What could Dr. Robert Simon, the chief of Stroger Hospital, possibly have told the Reader 12 years ago that would have led to a Sun-Times reporter getting cuffed at the hospital on Thursday?

Here’s the full Reader story, written when Simon ran the old County Hospital’s department of emergency medicine.

Here’s the money quote: “I did not come here to help the bum on the street — the alcoholic or drug addict who comes to the ER 40 times a year just to get a place to sleep. I didn’t come here for ‘the homeless,’ because I’ve worked for 18 years in emergency medicine — I know what ‘the homeless’ really are. I’m not a liberal. Die-hard liberals talk about ‘the homeless.’ If they actually saw what they’re defending I don’t think they’d be so die-hard. Most of the homeless really don’t care about themselves or are psychiatrically impaired. You can give them any opportunity in the world, and they would not take advantage of it. They could do things for themselves, but they won’t. So who the hell cares about them?”

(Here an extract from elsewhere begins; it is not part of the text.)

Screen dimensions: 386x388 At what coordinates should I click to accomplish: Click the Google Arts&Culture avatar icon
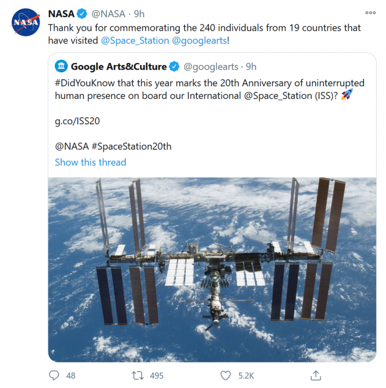(x=61, y=67)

And here’s the backstory. which the Sun-Times barely mentioned because it decided to focus instead on reporter Steve Patterson’s arrest and the dubious history of the Stroger Hospital police force. Ed Shurna, director of the Chicago Coalition for the Homeless, says anger over budget cuts ordered at Stroger hasn’t been limited to poor people who use the hospital. Doctors have called him to share their anguish, says Shurna, and they’ve told him they dug up the old Reader interview and confronted Simon with it. Shurna says Simon said now you know where I’m coming from. (On Thursday Simon told WMAQ’s Carol Marin he was misquoted in the Reader story.)

Thursday’s rally by Shurna’s organization was about both the cuts and Simon’s supposedly heartless approach to his job — though the Reader interview, conducted by reporter Sarah Bryan Miller, portrays a complex, driven, arrogant idealist who believes ardently in some sort of universal health coverage. Miller, by the way, is now the classical music critic at the Saint Louis Post-Dispatch. And the Reader stands by her story.